Enchente no Rio Grande do Sul, em 2024 | Foto: Douglas Pfeiffer

Semelhanças até nos incêndios: em 1941, foi consumida pelo fogo a fábrica Secco & Cia, na Júlio de Castilhos; em 2024, no domingo 26 de maio, foi o prédio da Autoglass, no bairro Humaitá. O número de mortos por leptospirose foi cinco numa Porto Alegre que tinha 272 mil habitantes; hoje, até agora, sete já foram levados pela doença e há quase 150 casos confirmados. O governo federal ficou meio distante, embora a mídia procurasse mostrar que não. Getúlio Vargas enviou um telegrama ao interventor Cordeiro de Farias dizendo que “o governo federal está pronto a colaborar”, mas concluía sem decisões: “Desejo que o prezado amigo continue a informar-me minuciosamente sobre as ocorrências. Cordiais saudações, Getúlio Vargas”. O Diário de Notícias traduziu isso com uma manchete ufanista: “Auxílio Total ao Rio Grande”. Quanta semelhança com 83 anos depois…

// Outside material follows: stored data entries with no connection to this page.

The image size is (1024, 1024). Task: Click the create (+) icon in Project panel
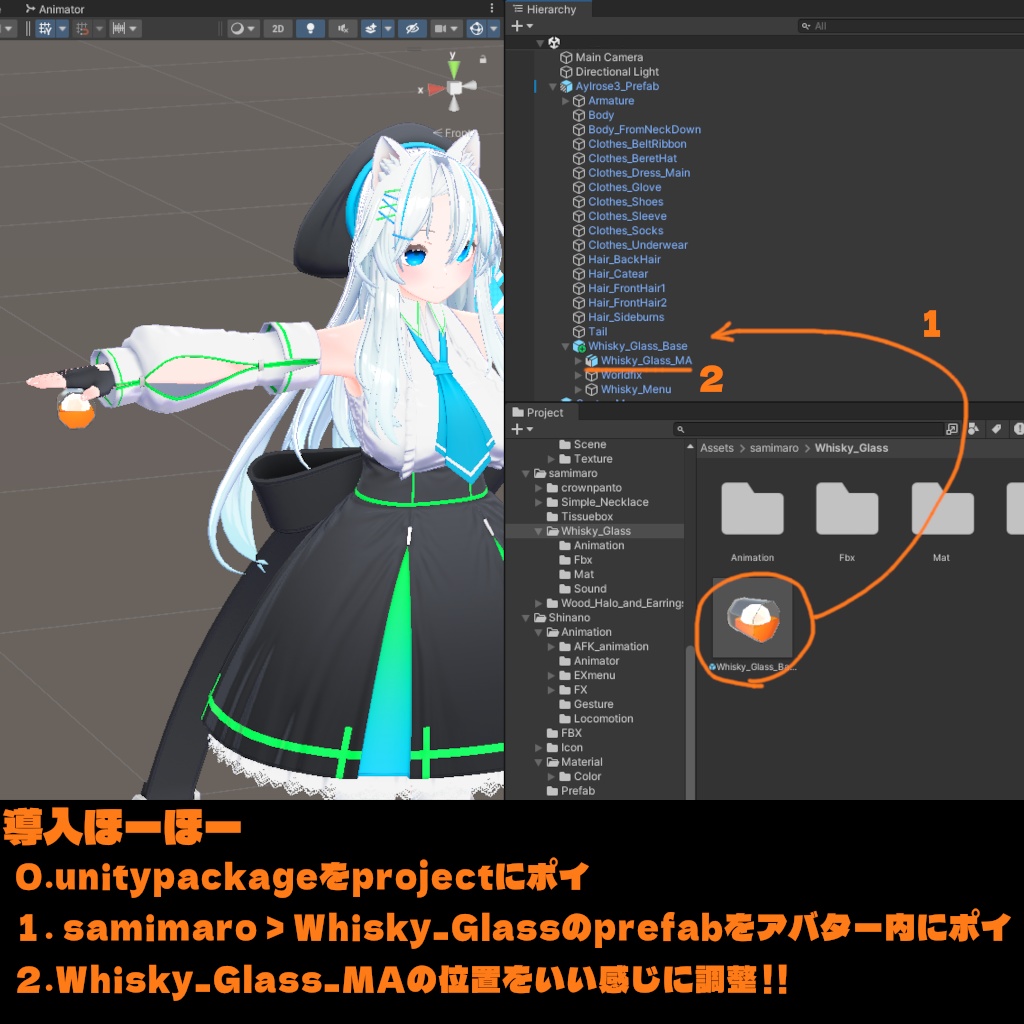(x=515, y=428)
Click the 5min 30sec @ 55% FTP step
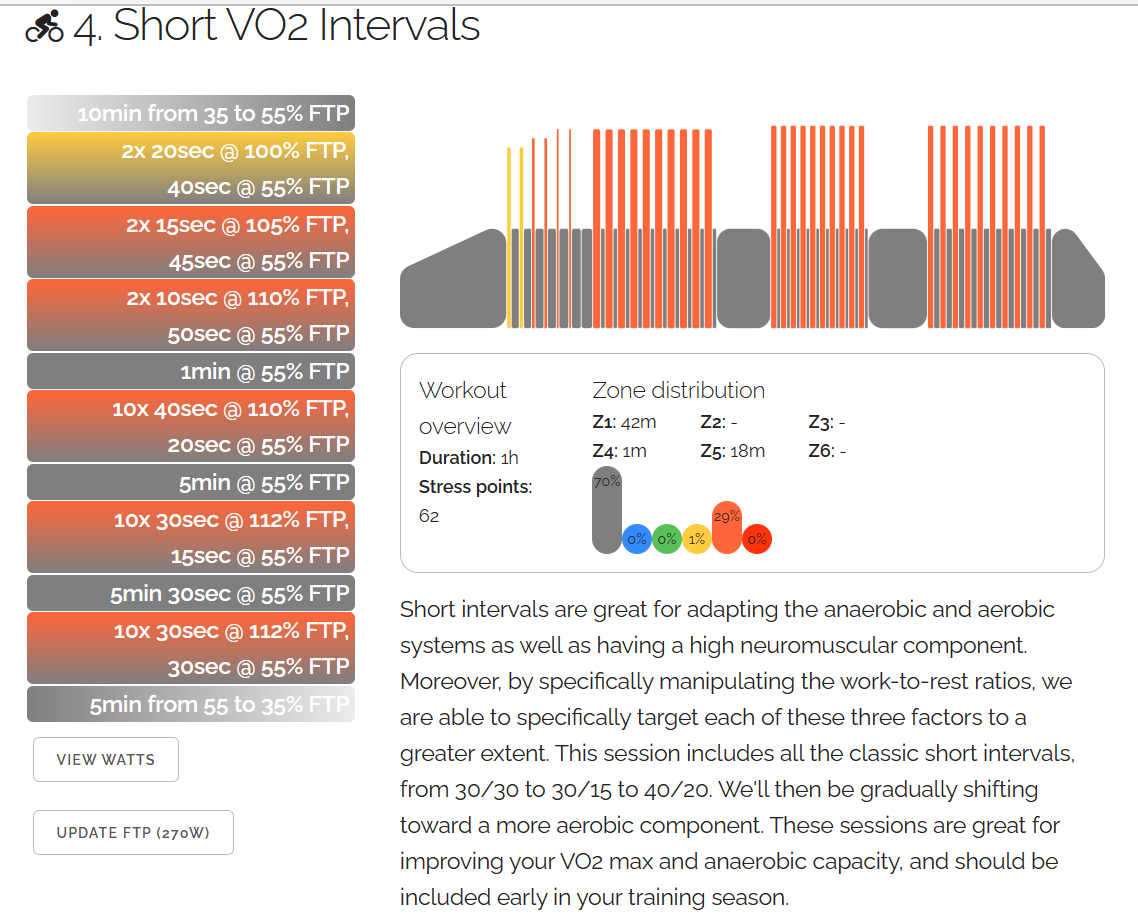 [x=191, y=593]

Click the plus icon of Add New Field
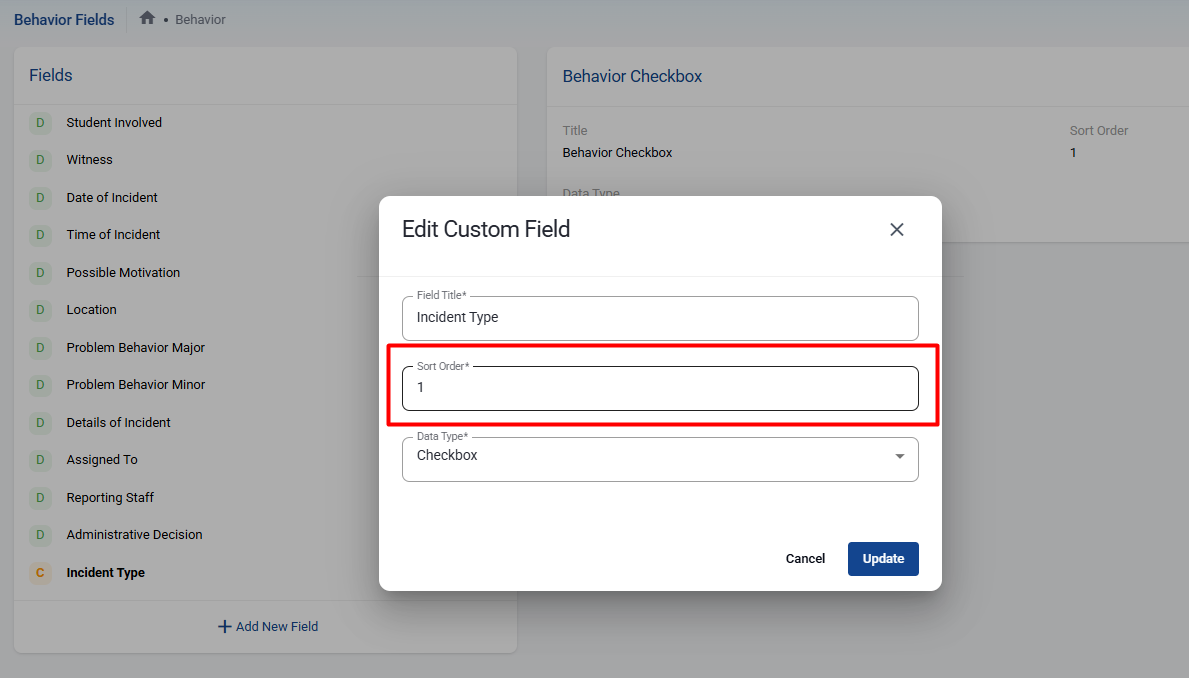[x=224, y=627]
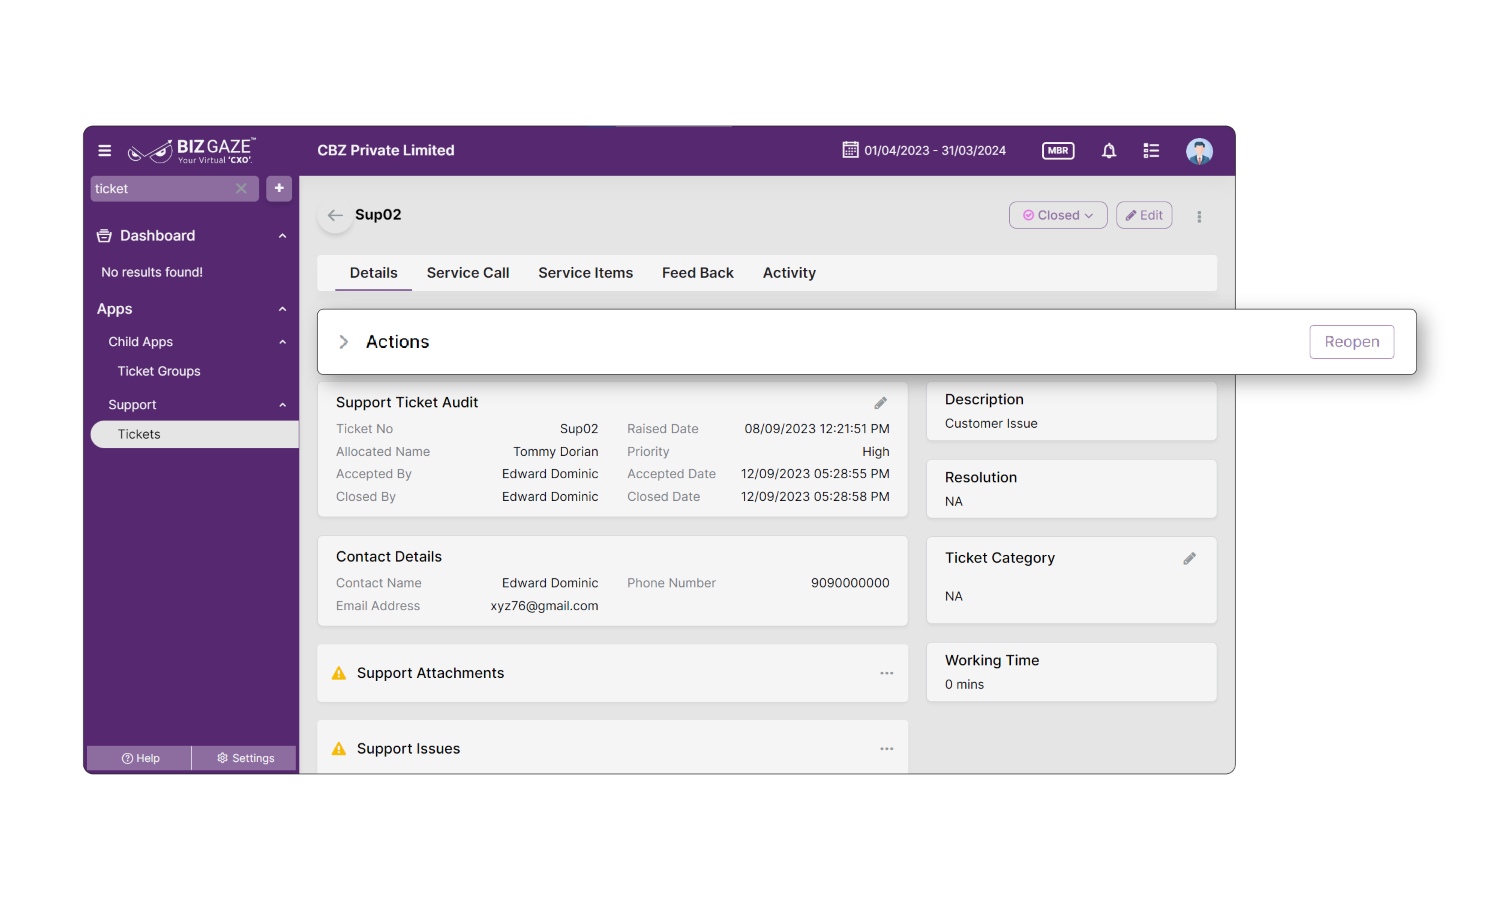Screen dimensions: 1500x900
Task: Select Ticket Groups in the sidebar
Action: [159, 371]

No capítulo final, o livro relata as atuais medidas de proteção a Porto Alegre. Diques de 68 quilômetros e um espesso muro de concreto com 2.647 metros de extensão, 3 metros de altura e 3 metros no solo, tudo construído entre 1971 e 1974 pelo Departamento Nacional de Obras de Saneamento (DNOS), no governo Médici. O livro, que é de 2009, relata a campanha da esquerda para derrubar o muro, porque foi feito no tempo dos militares; os ambientalistas ajudavam, alegando que o muro separa Porto Alegre do Guaíba. Sob essa pressão, a Câmara de Vereadores aprovou em 1997 uma lei para derrubar o muro, “ante o clamor do movimento ecológico”. Em agosto de 1983, o muro foi pela primeira vez testado. As águas subiram e tratou-se de fechar os oito portões/comportas de aço de acesso ao cais. Tudo emperrado. Fecharam com tratores e guindastes puxando os portões.

Depois disso, vieram os prefeitos que assinaram a nota crítica. Todos sabiam que o sistema precisava de manutenção. O tempo passou e isso só se agravou. Ao lado disso, inventaram um novo nome para a enchente: catástrofe climática. O nome induz à ideia de que a culpa é do clima, isto é, do Sol, cujas explosões regulam a temperatura dos oceanos, que resultam em mais ou menos chuva, frio e calor. Aí não precisa dragar, cuidar de encostas, fiscalizar construção de pontes e aterros, impedir edificação em lugar de enchentes periódicas, nem cuidar dos diques, bombas, muros e comportas. Basca cuidar do pum da vaca e da geração de carbono. Não ouviram o rugido das águas do Taquari-Antas em setembro. São os Pilatos que nada fizeram.